WHAT THE TASK REQUIRES ::
Transcribe the records that follow, preserving every word.

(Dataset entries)

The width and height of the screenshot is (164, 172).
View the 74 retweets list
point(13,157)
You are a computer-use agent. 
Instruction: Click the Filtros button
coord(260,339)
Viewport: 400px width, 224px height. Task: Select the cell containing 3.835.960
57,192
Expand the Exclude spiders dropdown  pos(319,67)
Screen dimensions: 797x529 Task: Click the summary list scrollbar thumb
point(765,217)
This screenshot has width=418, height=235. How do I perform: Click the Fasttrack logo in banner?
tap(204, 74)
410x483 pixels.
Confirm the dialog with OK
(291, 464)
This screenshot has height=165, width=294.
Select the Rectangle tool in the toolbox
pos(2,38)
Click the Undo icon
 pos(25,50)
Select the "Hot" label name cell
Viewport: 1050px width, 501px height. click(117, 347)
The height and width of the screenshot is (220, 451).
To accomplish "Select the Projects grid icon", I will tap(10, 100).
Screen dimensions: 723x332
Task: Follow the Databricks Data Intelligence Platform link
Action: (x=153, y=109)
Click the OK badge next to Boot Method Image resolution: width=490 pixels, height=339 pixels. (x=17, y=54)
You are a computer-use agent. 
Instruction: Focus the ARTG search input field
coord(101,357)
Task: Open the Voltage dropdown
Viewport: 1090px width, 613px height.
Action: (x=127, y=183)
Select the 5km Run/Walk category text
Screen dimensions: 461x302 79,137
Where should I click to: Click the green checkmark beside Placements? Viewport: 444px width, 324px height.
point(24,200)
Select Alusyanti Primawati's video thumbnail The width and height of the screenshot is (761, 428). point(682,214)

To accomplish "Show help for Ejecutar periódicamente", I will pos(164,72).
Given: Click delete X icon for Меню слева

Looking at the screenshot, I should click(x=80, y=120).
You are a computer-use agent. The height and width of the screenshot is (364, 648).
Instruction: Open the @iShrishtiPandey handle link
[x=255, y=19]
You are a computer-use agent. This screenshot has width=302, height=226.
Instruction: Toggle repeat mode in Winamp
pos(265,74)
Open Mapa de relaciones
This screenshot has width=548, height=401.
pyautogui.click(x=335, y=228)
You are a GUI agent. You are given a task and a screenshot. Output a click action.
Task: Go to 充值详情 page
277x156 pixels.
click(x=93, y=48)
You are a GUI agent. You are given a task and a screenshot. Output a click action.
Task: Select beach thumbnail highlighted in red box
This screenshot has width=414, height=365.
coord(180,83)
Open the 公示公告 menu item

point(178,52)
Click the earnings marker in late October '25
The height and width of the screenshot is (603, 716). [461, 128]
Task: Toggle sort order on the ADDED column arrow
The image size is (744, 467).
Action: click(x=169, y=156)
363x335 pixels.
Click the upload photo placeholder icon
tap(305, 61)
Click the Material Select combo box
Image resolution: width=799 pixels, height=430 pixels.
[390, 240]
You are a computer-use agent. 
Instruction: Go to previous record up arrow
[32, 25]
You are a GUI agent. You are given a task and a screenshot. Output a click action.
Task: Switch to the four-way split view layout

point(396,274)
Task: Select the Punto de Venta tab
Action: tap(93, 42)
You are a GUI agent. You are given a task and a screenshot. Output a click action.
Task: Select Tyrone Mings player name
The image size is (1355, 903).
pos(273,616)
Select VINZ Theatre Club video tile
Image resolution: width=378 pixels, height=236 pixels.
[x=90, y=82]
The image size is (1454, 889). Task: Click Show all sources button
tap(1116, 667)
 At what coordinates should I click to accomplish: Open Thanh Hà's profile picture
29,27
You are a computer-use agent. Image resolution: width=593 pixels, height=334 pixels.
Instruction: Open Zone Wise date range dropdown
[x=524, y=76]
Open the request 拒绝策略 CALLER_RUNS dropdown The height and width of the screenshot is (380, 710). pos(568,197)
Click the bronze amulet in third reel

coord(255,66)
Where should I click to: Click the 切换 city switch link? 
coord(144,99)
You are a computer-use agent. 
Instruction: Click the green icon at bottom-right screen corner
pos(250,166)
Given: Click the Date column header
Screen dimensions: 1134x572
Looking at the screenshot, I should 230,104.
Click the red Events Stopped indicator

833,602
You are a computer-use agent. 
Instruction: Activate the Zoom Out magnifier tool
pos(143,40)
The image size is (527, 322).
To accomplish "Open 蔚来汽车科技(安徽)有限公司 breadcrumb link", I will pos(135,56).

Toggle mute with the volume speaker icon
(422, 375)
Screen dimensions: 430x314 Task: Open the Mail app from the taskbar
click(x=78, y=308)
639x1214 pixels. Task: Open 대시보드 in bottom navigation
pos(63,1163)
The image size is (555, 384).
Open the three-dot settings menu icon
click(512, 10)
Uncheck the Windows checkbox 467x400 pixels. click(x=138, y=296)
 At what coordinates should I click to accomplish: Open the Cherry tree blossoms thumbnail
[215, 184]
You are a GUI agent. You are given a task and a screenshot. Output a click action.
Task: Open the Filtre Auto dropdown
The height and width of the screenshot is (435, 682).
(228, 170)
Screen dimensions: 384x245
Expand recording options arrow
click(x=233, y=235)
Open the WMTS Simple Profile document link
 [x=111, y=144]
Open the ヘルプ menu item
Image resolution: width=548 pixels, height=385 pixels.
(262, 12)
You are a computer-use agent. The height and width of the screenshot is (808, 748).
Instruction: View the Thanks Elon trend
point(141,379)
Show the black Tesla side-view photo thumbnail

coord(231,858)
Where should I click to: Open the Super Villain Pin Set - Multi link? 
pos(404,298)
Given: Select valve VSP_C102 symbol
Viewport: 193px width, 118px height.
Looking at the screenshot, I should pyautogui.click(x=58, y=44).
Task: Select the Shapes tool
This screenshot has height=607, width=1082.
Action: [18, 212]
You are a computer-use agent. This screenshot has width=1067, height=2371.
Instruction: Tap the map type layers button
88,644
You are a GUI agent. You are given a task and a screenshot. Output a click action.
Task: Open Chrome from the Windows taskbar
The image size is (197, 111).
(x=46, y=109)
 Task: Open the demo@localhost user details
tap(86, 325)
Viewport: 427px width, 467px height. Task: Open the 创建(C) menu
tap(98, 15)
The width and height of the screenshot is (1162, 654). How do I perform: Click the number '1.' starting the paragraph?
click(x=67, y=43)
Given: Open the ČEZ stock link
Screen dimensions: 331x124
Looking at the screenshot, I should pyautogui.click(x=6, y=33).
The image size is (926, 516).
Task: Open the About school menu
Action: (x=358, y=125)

TASK OUTPUT ::
The width and height of the screenshot is (164, 172).
View the 74 retweets list
point(13,157)
You are a computer-use agent. 
Instruction: Click the Filtros button
coord(260,339)
Viewport: 400px width, 224px height. Task: Select the cell containing 3.835.960
57,192
Expand the Exclude spiders dropdown  pos(319,67)
Screen dimensions: 797x529 Task: Click the summary list scrollbar thumb
point(765,217)
This screenshot has width=418, height=235. How do I perform: Click the Fasttrack logo in banner?
tap(204, 74)
410x483 pixels.
Confirm the dialog with OK
(291, 464)
This screenshot has height=165, width=294.
Select the Rectangle tool in the toolbox
pos(2,38)
Click the Undo icon
 pos(25,50)
Select the "Hot" label name cell
Viewport: 1050px width, 501px height. click(117, 347)
The height and width of the screenshot is (220, 451).
To accomplish "Select the Projects grid icon", I will tap(10, 100).
Screen dimensions: 723x332
Task: Follow the Databricks Data Intelligence Platform link
Action: (x=153, y=109)
Click the OK badge next to Boot Method Image resolution: width=490 pixels, height=339 pixels. (x=17, y=54)
You are a computer-use agent. 
Instruction: Focus the ARTG search input field
coord(101,357)
Task: Open the Voltage dropdown
Viewport: 1090px width, 613px height.
Action: (x=127, y=183)
Select the 5km Run/Walk category text
Screen dimensions: 461x302 79,137
Where should I click to: Click the green checkmark beside Placements? Viewport: 444px width, 324px height.
point(24,200)
Select Alusyanti Primawati's video thumbnail The width and height of the screenshot is (761, 428). point(682,214)

To accomplish "Show help for Ejecutar periódicamente", I will pos(164,72).
Given: Click delete X icon for Меню слева

Looking at the screenshot, I should click(x=80, y=120).
You are a computer-use agent. The height and width of the screenshot is (364, 648).
Instruction: Open the @iShrishtiPandey handle link
[x=255, y=19]
You are a computer-use agent. This screenshot has width=302, height=226.
Instruction: Toggle repeat mode in Winamp
pos(265,74)
Open Mapa de relaciones
This screenshot has width=548, height=401.
pyautogui.click(x=335, y=228)
You are a GUI agent. You are given a task and a screenshot. Output a click action.
Task: Go to 充值详情 page
277x156 pixels.
click(x=93, y=48)
You are a GUI agent. You are given a task and a screenshot. Output a click action.
Task: Select beach thumbnail highlighted in red box
This screenshot has width=414, height=365.
coord(180,83)
Open the 公示公告 menu item

point(178,52)
Click the earnings marker in late October '25
The height and width of the screenshot is (603, 716). [461, 128]
Task: Toggle sort order on the ADDED column arrow
The image size is (744, 467).
Action: click(x=169, y=156)
363x335 pixels.
Click the upload photo placeholder icon
tap(305, 61)
Click the Material Select combo box
Image resolution: width=799 pixels, height=430 pixels.
[390, 240]
You are a computer-use agent. 
Instruction: Go to previous record up arrow
[32, 25]
You are a GUI agent. You are given a task and a screenshot. Output a click action.
Task: Switch to the four-way split view layout

point(396,274)
Task: Select the Punto de Venta tab
Action: tap(93, 42)
You are a GUI agent. You are given a task and a screenshot. Output a click action.
Task: Select Tyrone Mings player name
The image size is (1355, 903).
pos(273,616)
Select VINZ Theatre Club video tile
Image resolution: width=378 pixels, height=236 pixels.
[x=90, y=82]
The image size is (1454, 889). Task: Click Show all sources button
tap(1116, 667)
 At what coordinates should I click to accomplish: Open Thanh Hà's profile picture
29,27
You are a computer-use agent. Image resolution: width=593 pixels, height=334 pixels.
Instruction: Open Zone Wise date range dropdown
[x=524, y=76]
Open the request 拒绝策略 CALLER_RUNS dropdown The height and width of the screenshot is (380, 710). pos(568,197)
Click the bronze amulet in third reel

coord(255,66)
Where should I click to: Click the 切换 city switch link? 
coord(144,99)
You are a computer-use agent. 
Instruction: Click the green icon at bottom-right screen corner
pos(250,166)
Given: Click the Date column header
Screen dimensions: 1134x572
Looking at the screenshot, I should 230,104.
Click the red Events Stopped indicator

833,602
You are a computer-use agent. 
Instruction: Activate the Zoom Out magnifier tool
pos(143,40)
The image size is (527, 322).
To accomplish "Open 蔚来汽车科技(安徽)有限公司 breadcrumb link", I will pos(135,56).

Toggle mute with the volume speaker icon
(422, 375)
Screen dimensions: 430x314 Task: Open the Mail app from the taskbar
click(x=78, y=308)
639x1214 pixels. Task: Open 대시보드 in bottom navigation
pos(63,1163)
The image size is (555, 384).
Open the three-dot settings menu icon
click(512, 10)
Uncheck the Windows checkbox 467x400 pixels. click(x=138, y=296)
 At what coordinates should I click to accomplish: Open the Cherry tree blossoms thumbnail
[215, 184]
You are a GUI agent. You are given a task and a screenshot. Output a click action.
Task: Open the Filtre Auto dropdown
The height and width of the screenshot is (435, 682).
(228, 170)
Screen dimensions: 384x245
Expand recording options arrow
click(x=233, y=235)
Open the WMTS Simple Profile document link
 [x=111, y=144]
Open the ヘルプ menu item
Image resolution: width=548 pixels, height=385 pixels.
(262, 12)
You are a computer-use agent. The height and width of the screenshot is (808, 748).
Instruction: View the Thanks Elon trend
point(141,379)
Show the black Tesla side-view photo thumbnail

coord(231,858)
Where should I click to: Open the Super Villain Pin Set - Multi link? 
pos(404,298)
Given: Select valve VSP_C102 symbol
Viewport: 193px width, 118px height.
Looking at the screenshot, I should pyautogui.click(x=58, y=44).
Task: Select the Shapes tool
This screenshot has height=607, width=1082.
Action: [18, 212]
You are a computer-use agent. This screenshot has width=1067, height=2371.
Instruction: Tap the map type layers button
88,644
You are a GUI agent. You are given a task and a screenshot. Output a click action.
Task: Open Chrome from the Windows taskbar
The image size is (197, 111).
(x=46, y=109)
 Task: Open the demo@localhost user details
tap(86, 325)
Viewport: 427px width, 467px height. Task: Open the 创建(C) menu
tap(98, 15)
The width and height of the screenshot is (1162, 654). How do I perform: Click the number '1.' starting the paragraph?
click(x=67, y=43)
Given: Open the ČEZ stock link
Screen dimensions: 331x124
Looking at the screenshot, I should pyautogui.click(x=6, y=33).
The image size is (926, 516).
Task: Open the About school menu
Action: (x=358, y=125)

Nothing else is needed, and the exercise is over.